Coping With Food Abuse
In a study to find out the psychology of food consumption, it was found out that an individual has a strong tendency to eat only a single unit of food, regardless of the size or caloric value.The concept of unit bias helps explain how environmental differences in portions and package sizes impact overall consumption and may provide a foundation for a better understanding of the psychology of obesity.
In this competitive world where women have multiple roles to play, most women hold their feelings or keep emotions to themselves in some cases. Sometimes to escape from problems, these women find ways to release their stress. Many women retort to eating, seeking pleasure in doing so and as ways to cope with their problems in life. Thus women many times find solace and comfort in food.
If you tend to abuse food, you may find value in the following list of practical coping strategies.
1. Work on separating food from emotional satisfactions. Say to yourself,"Food is not love," "Food is no substitue for sexual gratification," "Food does not help me cope in the long run with depression, anger or boredom," "It is childish to express my anger by eating. I'm only for love in the foods I eat, I'm looking for love in all the wrong places."
2. If you are using food as a tranquilizer, look for other more effective and less self-defeating ways of reducing anxiety.
3. If you believe that you have been "picked" by your parents or other family members to be the "fat one", consciously reject this role. Recognize it as a victim's role, as the result of accepting a status passively and without sufficient examination.
4. Make a functional analysis of your maladaptive eating habits. This involves listing each habit on a piece of paper and identifying what triggers the habit, such as a given time of day, the behaviour of other people, a mood, a special occasion, the sight or smell of food, and so forth. Now brainstorm each habit and try to come up with ideas for modifying or breaking it. Jot these down as they occur to you. Work on one habit at a time, starting with the easiest one first.

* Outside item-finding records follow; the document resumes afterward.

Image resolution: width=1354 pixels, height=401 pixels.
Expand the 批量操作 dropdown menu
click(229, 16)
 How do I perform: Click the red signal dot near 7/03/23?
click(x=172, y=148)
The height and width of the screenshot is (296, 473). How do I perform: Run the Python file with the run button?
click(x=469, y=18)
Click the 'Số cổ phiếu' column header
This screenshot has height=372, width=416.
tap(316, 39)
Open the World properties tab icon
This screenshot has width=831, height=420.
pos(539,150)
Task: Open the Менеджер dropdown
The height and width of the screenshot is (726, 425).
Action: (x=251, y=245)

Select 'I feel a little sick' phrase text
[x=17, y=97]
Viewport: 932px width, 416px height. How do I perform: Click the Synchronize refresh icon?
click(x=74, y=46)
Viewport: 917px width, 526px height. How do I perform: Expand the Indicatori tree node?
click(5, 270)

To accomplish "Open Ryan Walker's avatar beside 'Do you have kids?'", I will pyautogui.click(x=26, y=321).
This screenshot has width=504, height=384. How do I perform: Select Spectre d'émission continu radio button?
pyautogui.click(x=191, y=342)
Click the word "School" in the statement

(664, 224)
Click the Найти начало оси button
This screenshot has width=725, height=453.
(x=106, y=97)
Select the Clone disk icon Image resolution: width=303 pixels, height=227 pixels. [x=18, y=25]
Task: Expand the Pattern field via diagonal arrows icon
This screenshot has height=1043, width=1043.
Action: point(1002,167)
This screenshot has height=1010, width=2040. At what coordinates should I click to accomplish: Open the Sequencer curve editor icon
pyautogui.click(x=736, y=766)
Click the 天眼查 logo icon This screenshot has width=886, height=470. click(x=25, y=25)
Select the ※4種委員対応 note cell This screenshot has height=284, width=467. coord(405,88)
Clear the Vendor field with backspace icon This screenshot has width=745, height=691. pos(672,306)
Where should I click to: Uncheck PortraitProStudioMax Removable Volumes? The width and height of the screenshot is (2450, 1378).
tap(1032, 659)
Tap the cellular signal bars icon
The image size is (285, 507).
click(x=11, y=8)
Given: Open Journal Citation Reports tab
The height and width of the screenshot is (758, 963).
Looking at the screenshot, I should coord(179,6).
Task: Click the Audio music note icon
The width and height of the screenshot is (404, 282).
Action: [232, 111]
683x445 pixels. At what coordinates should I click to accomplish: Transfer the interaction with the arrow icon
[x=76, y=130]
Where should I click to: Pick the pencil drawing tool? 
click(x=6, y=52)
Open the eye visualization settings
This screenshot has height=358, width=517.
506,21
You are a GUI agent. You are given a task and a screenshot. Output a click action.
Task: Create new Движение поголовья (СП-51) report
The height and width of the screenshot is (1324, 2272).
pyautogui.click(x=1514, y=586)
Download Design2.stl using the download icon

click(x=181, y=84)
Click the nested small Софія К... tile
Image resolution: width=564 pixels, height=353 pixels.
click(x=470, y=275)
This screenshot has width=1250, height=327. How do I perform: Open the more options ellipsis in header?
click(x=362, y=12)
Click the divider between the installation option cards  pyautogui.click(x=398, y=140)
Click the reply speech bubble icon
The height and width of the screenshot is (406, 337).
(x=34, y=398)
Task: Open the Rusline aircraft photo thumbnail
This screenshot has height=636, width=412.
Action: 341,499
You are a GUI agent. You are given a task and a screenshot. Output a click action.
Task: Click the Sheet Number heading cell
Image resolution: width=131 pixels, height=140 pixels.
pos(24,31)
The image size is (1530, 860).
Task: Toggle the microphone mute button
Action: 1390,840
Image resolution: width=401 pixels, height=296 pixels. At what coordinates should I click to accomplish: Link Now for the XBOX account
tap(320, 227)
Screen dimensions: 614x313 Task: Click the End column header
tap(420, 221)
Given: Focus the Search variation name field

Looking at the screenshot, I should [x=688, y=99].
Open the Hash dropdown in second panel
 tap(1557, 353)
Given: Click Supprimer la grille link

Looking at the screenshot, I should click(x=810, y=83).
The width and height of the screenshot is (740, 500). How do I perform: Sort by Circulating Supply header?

5. If you believe that you suffer from hypoglycemia, look for long-run, not short-run, relief. You can accomplish this by avoiding snacks high in sucrose and refined carbohydrates. Instead select snacks high in fiber and/or protein. Examples of good snack foods are both nonfat and low-fat milk, whole wheat bread, an apple or an orange, a few unsalted or dry roasted peanuts, or a broiled chicken breast. Such foods will give you relief, sustain your blood sugar at an optimal length for a longer period of time and help you stop abusing food.
6. If you suffer from anorexia nervosa and are in a power struggle with a parent or parents, become conscious of the fact that you are acting as your own owrst enemy. You are, as a familiar saying goes, "cutting off your nose to spite your face." If you lose your health while "proving that your parents cannot boss you around and tell you what to do, what is the real benefit to you? The answer is,"None". Look for healthy ways to assert your autonomy. There are times when you might feel you must go against your parent's wishes, but do no tmake food the weapon and the dining table the battleground. It is a sham battle that makes no sense and has little basis in reality. Fight for your real rights, not symbolic ones.
7. Be aware of the fact that advertising is designed to appeal to your childish self, to your impulsive nature. When you go to a grocery store, make a list not only of foods you intend to buy, but of foods you intend not to buy. Learn to resist suggestion.
8. If you find that you cannot cope adequately with a tendency to abuse food, there are a number of ways in which the professions of psychiatry and clinical psychology can help you. For example, taking a psychodynamic approach, a therapist will help you become familiar with the specific ways in which you abuse food to satisfy emotional needs. The best approach in therapy is one that fosters understanding of why you abuse food combined with practical methods indicating how you can break and modify your habits.